Президент действительно приходит на помощь Конгрессу, выступая с посланиями о состоянии Союза. Он находится в положении, позволяющем делать это, потому что он председательствует над огромной коллекцией бюро и их агентов, которые отчитываются, а также действуют. Но он говорит Конгрессу то, что считает нужным. Его нельзя засыпать вопросами, и цензура относительно того, что совместимо с общественными интересами, находится в его руках. Это совершенно односторонние и хитрые отношения, которые иногда достигают таких высот абсурда, что Конгресс, чтобы получить важный документ, должен благодарить предприимчивость чикагской газеты или рассчитанную нескромность подчиненного чиновника. Настолько плох контакт законодателей с необходимыми фактами, что они вынуждены полагаться либо на частные подсказки, либо на это узаконенное злодеяние — расследование Конгресса, где конгрессмены, изголодавшиеся по своей законной пище для размышлений, устраивают дикую и лихорадочную охоту на людей и не останавливаются перед каннибализмом.

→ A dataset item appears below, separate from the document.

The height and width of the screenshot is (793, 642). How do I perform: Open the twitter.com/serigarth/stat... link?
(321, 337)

За исключением того немногого, что дают эти расследования, случайных сообщений от исполнительных департаментов, заинтересованных и незаинтересованных данных, собранных частными лицами, газет, периодических изданий и книг, которые читают конгрессмены, и новой и отличной практики обращения за помощью к экспертным органам, таким как Межштатная торговая комиссия, Федеральная торговая комиссия и Тарифная комиссия, создание мнения Конгресса является инцестуозным. Из этого следует либо то, что законодательство национального характера готовится несколькими информированными инсайдерами и проталкивается партийной силой; либо то, что законодательство разбивается на коллекцию местных пунктов, каждый из которых принимается по местной причине. Тарифные графики, верфи, армейские посты, реки и гавани, почтовые отделения и федеральные здания, пенсии и патронаж: все это скармливается вогнутым сообществам как ощутимое доказательство преимуществ национальной жизни. Будучи вогнутыми, они могут видеть белое мраморное здание, которое вырастает из федеральных средств, чтобы повысить местную стоимость недвижимости и нанять местных подрядчиков, легче, чем они могут оценить совокупную стоимость «свинины» (бюджетных ассигнований на местные нужды). Справедливо будет сказать, что в большом собрании людей, каждый из которых имеет практические знания только о своем округе, законы, касающиеся транслокальных дел, отвергаются или принимаются массой конгрессменов без какого-либо творческого участия. Они участвуют только в принятии тех законов, которые можно рассматривать как связку местных вопросов. Ибо законодательный орган без эффективных средств информации и анализа должен колебаться между слепой регулярностью, смягченной случайным бунтарством, и «логроллингом» (взаимной поддержкой при голосовании). И именно логроллинг делает регулярность приемлемой, потому что именно посредством логроллинга конгрессмен доказывает своим более активным избирателям, что он следит за их интересами так, как они их понимают.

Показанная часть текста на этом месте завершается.